Multichannel Microchip System for Rapid Calibration and Immunoassay

This paper presents the design and performance of a multiplexed microfluidic system capable of performing six immunoassays simultaneously, based upon on-chip mixing, reaction and affinity capillary electrophoresis. Utilizing a single point, galvanic-scanner based detection system with detection limits of 30 pM for fluorescein (FL), both qualitative and quantitative immunoassays have been performed. Factors governing good quality, quantitative measurements are discussed. The results show a complete estradiol (E2) immunoassay, including calibration, can be performed on chip in about 1 minute.

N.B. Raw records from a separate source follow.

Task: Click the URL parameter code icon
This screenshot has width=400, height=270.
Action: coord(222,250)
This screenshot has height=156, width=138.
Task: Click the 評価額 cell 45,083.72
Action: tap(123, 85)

Design Rule Evaluation for Micro-Scale Flow Restrictions: Comparing Experiment and Theory

Control of the direction of fluid flow within a network of flow paths in a microfluidic device is paramount to its proper operation. Pressure driven flow requires either active valving for control, or passive control through variation of the flow resistance of each intersecting channel by adjusting its geometry. In order to achieve rational design of passive flow control, an accurate model describing fluid flow in micron-scale devices must be available. In this report we compare the predictions of the Navier-Stokes equations with experimental results for three-port devices with flow restrictors. The good agreement seen indicates that flow restrictors with 1-µm dimensions can be designed using solutions to the Navier-Stokes equations.

Automated Microchip Platform for Biochemical Analysis

The development of the components and subsystems of an automated microchipbased platform for bioanalysis by immunoassay and gene probe assay is described. The device uses micromachined glass plates for the fabrication of channel networks and combines electroosmotic pumping and capillary electrophoresis for fluid transport and separation. The complete system enables the on-chip integration of the key elements in analytical processing: injection, mixing, separation, detection and elimination. The analysis platform is being designed for use with an on-line aerosol collector for environmental monitoring.